══ Page text ══
Matrix determinant and inverse implementation

Implementation for determinant has been done directly in
ShaderCore in order to avoid having to allocate temporaries
manually in OutputASM.

For now, the implementation for the inverse matrix is very
simple, i.e., it doesn't attempt to re-use results from the
cofactor matrix computation to compute the determinant or
do any other kind of optimization, but it works.
═══
Problem set>
1) Which matrix quantities does the commit message above name?
2) Answer these about the commit message:
(a) Which component holds the determinant implementation?
(b) What does that choice avoid?
(c) Which results does the inverse implementation not re-use to compute the determinant?
══ Supplied information ══
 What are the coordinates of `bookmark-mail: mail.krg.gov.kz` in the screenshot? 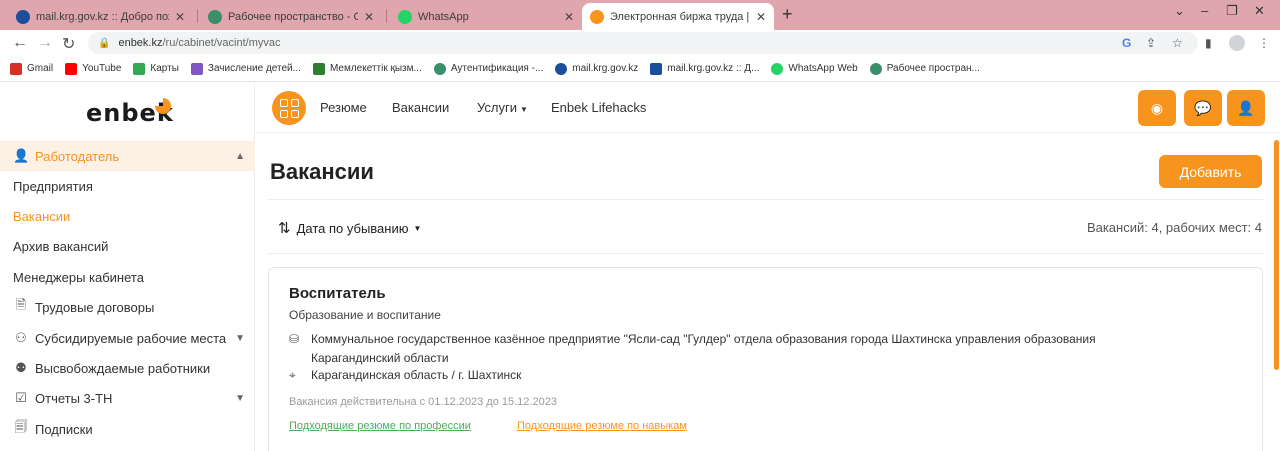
═══
Task results>
1)
Determinant
Inverse matrix
Cofactor matrix

2)
(a) ShaderCore.
(b) Having to allocate temporaries manually in OutputASM.
(c) Results from the cofactor matrix computation.